Oh crap. Too may responses. I’ll have to take them as they come. May take a while.

Nihilistic - I am saying that something like Russell’s object-language describes the world, and that everything else describes language. So, yes, I am saying that causation is the result of the relations of words, or of propositions.

Yes - your second example in that we don’t suppose that 2 + 2 will yield any empirical information by itself. I do say that there is a distinction between the analytic and the synthetic - we take the object language to be a reflection of things that actually exist - just as single men exist.

I am saying that if the second ball didn’t move, we would originally be at a loss for words - but we would still, in the end, call it a billiard ball. We plant seeds in a garden, water and fertilise them. Sometimes they come up, and sometimes they don’t - this would simply become part of the definition of billiard ball. In fact, we can tap a billiard ball ever-so-lightly, and the friction of the felt will prevent any discernable movement. This doesn’t astound us at all.

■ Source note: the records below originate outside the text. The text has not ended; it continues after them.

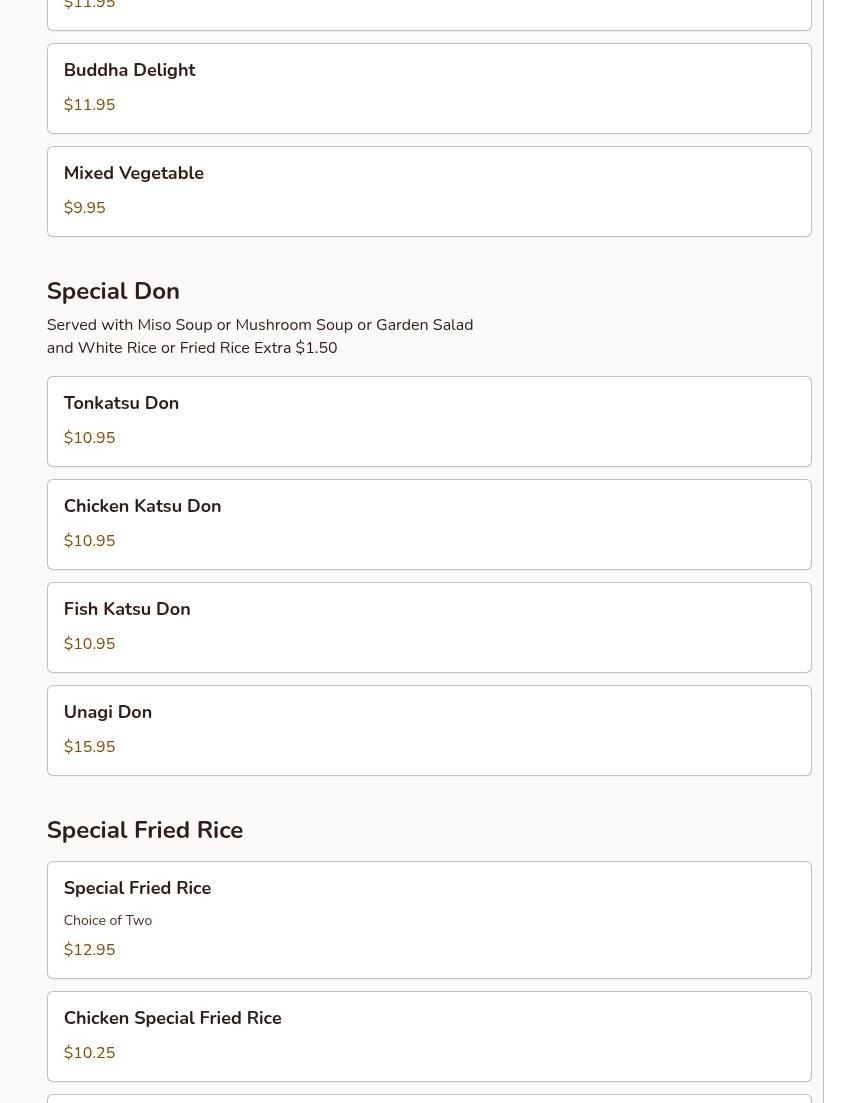Click the Special Fried Rice section heading
Screen dimensions: 844x1103
pyautogui.click(x=145, y=830)
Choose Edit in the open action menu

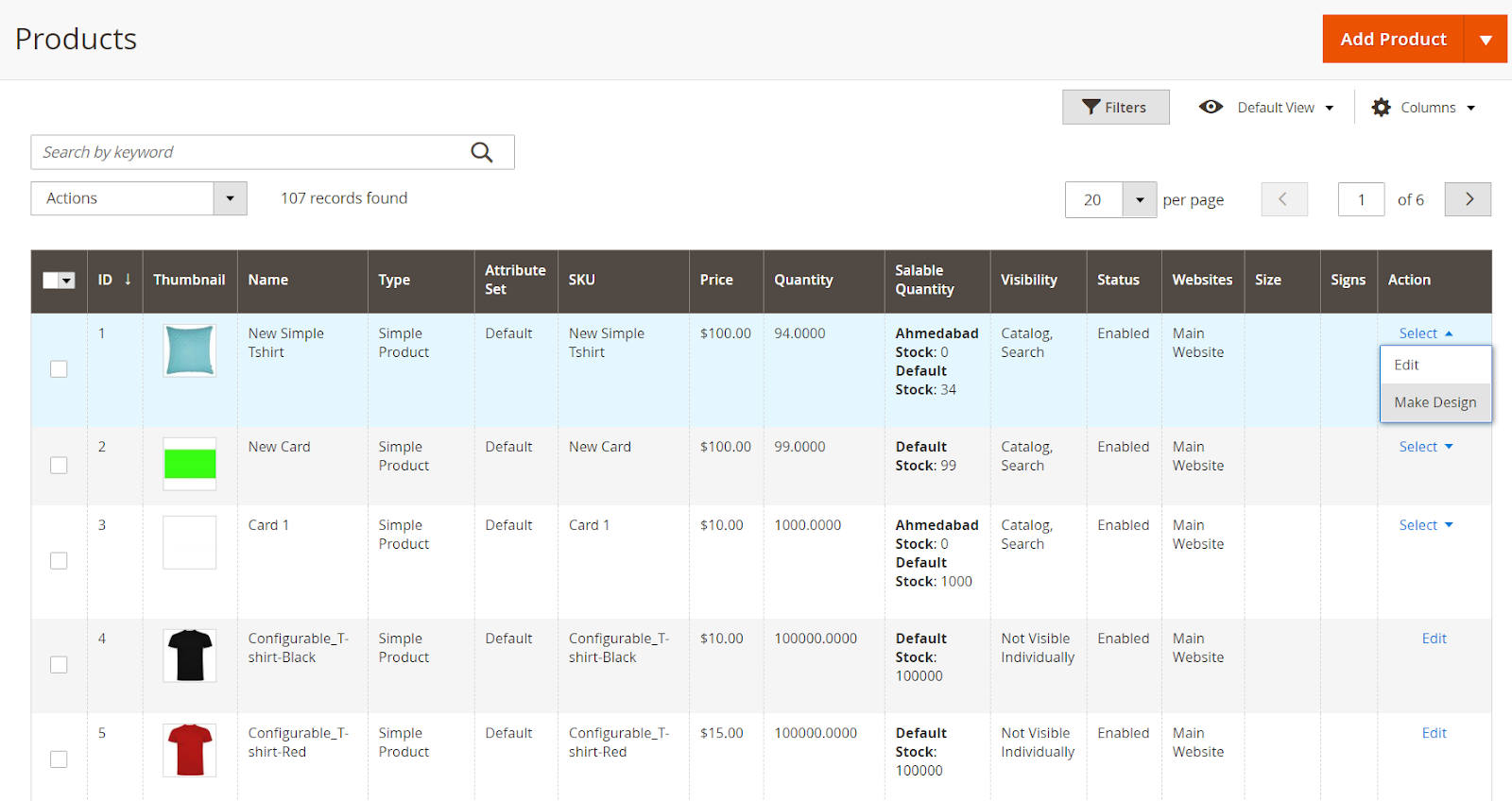(1406, 365)
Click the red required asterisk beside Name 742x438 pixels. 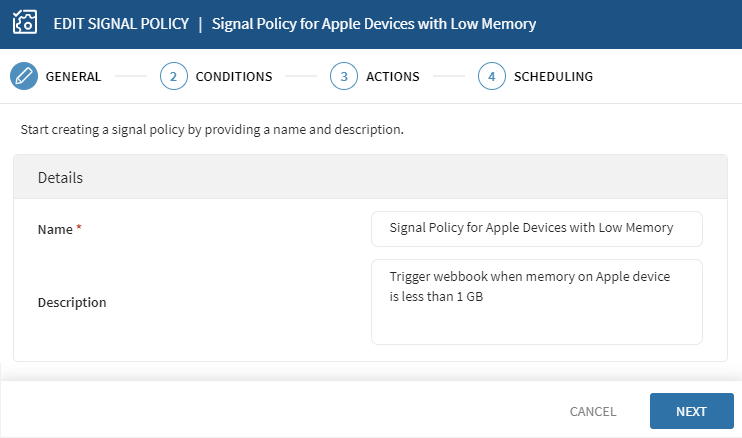(x=79, y=228)
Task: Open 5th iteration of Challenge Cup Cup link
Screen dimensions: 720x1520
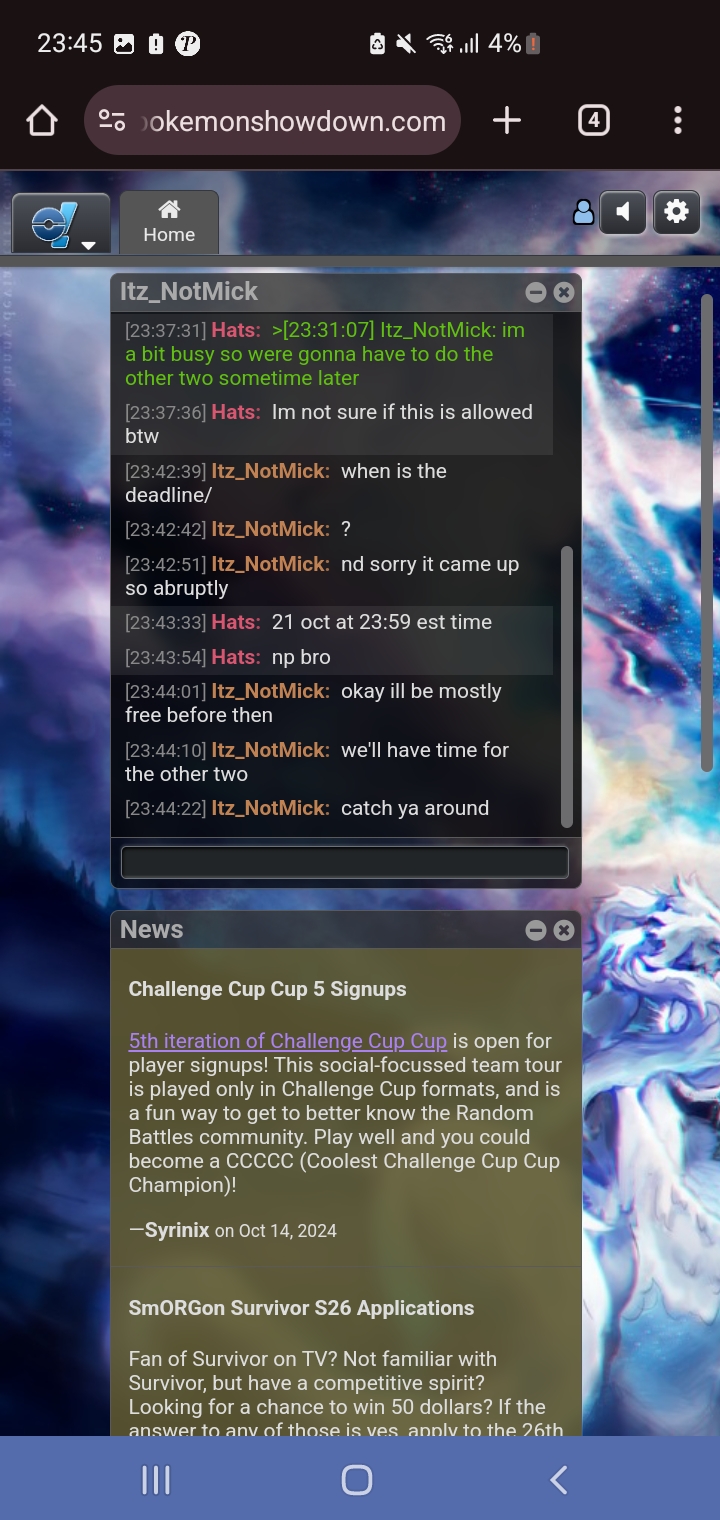Action: (288, 1041)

There are many thing we know that we define partly due to their “behavior”. The “behavior” is built into the definition.

Made-up properties aren’t significant. Color is made up - we call a bluebird a bluebird - but if we were “colorblind” we woulod bot. Presumably, the bird has not changed.

I understand that this is a bit of an unusual thesis. I am posting to get some criticism. I will thank you all in advance. I would be most grateful if everyone just pounded the shit out of this.

Imp - I didn’t actually mean to say that Hume inferred radical skepticism, but that many other have inferred it from Hume’s thesis. Obviously, Hume’s basic ideas were set before he argued for them.

My main point is that there is a flaw in Hume’s basic description. He describes objects even more “essentially” - as static objects. He could not, by this method, describe a plume of smoke or a cloud - yet he could observe them, theoretically, to determine causation, of to show that it does not exist. He seeks a causative mechanism - he is correct to say that it can’t be observed - he is incorrect to look for it in the first place - except that, in his time, that was the prevailing view. I am not atrributing the essence of possible movement, but of actual movement - but it is, indeed, not an essence - it is as unavoidable a description as any that Hume ascribes - his is merely incomplete. of course, all descriptions are incomplete - but his leaves out change itself, in the end.

Again, that is because he sets out to disprove a mechanistic worldview - there were a lot of watches out there when he was writing - and a lot of people asumeing that there must be a watchmaker. Gears and cogs move - but they don’t change, themselves. I may have to rewrite my thesis using water as an example. We use three words, at very least, to describe one thing - ice, water and steam. You may look for a causative mechanism for those two changes of state - or you may simply decide that state isn;t important - and voila! not casue is required. Of course state is important - to us.

This isn’t actually Kantian. Kant couldn’t distinguish between knowledge itself and our ability to acquire it. And empty seine net is not a load of fish. But it will catch fish only big enough that they don’t slip through the weave.

And again - it is a mistake to believe in causation per se - everything must be a particular within this thesis - despite that most words are generalisations. I’ll have to clarify this. Thank you.

Again - the properties belong to statements about the object-language. Causation cannot be depicted without recourse to purely logical words, which never impart attributes to the objects of object-language. Even Hume woulf admit this - he would just disagree that it matters.

Not potential actions - those are the result of just the kind of abstractions that Hume combatted - and successfully. I am not positing that causation, even as I have depicted it, is a reliable predictor of the future, in just the way that “acorn” is not a relaibale predictor of Oak tree".

Thank you also for your critique. I must clarify a lot of what i have said here.